**TASK OBJECTIVE:** Exactly as they stand, copy the lines from the one containing "The image size" to the final line of the data; leave out the pictures.

(Collected data)
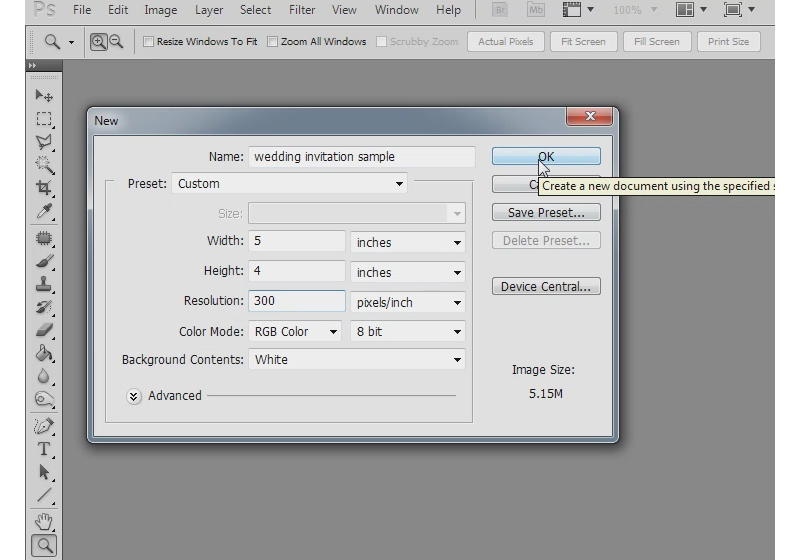The width and height of the screenshot is (800, 560).
Task: Pick the Crop tool
Action: tap(44, 188)
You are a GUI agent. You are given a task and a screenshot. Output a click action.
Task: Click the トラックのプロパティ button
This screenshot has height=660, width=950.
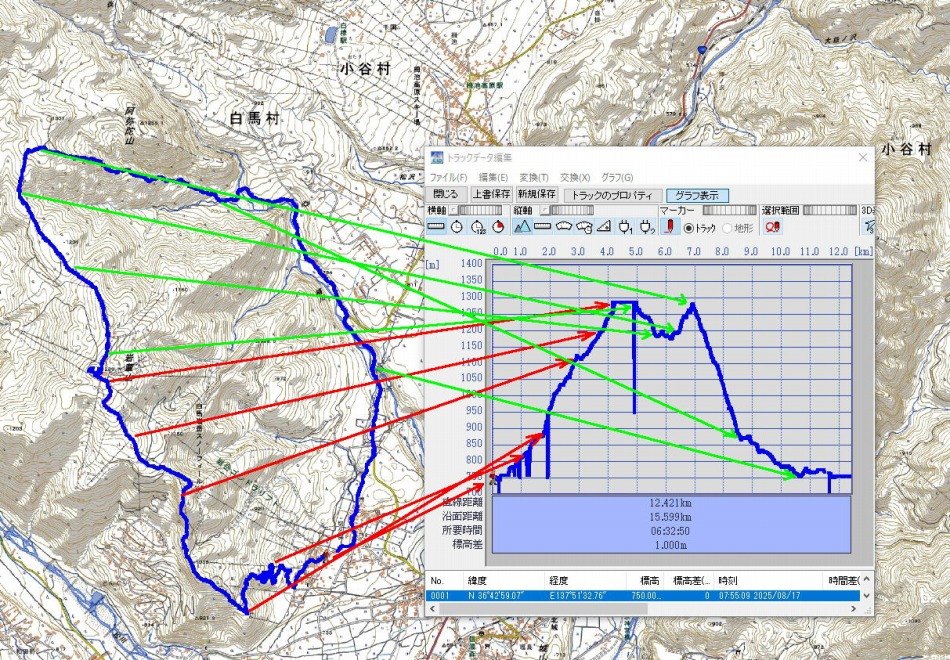pos(611,195)
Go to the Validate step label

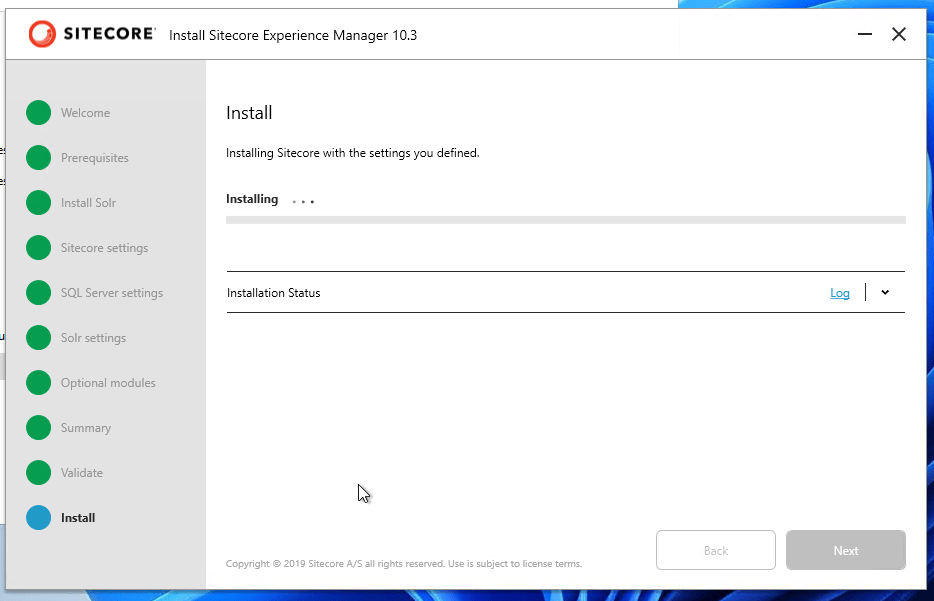pos(82,473)
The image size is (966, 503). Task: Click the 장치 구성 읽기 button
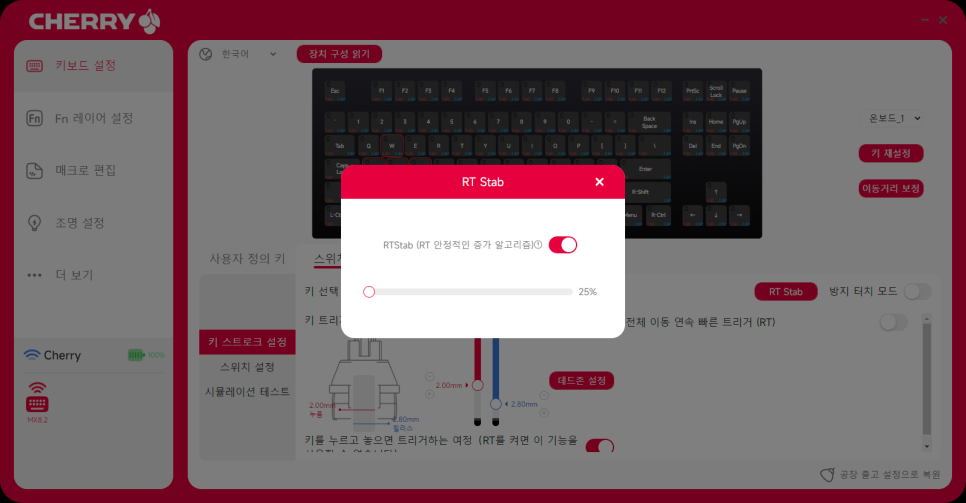coord(339,54)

**THE COMPLETED TASK:**
The image size is (966, 503). Task: Click the 장치 구성 읽기 button
coord(339,54)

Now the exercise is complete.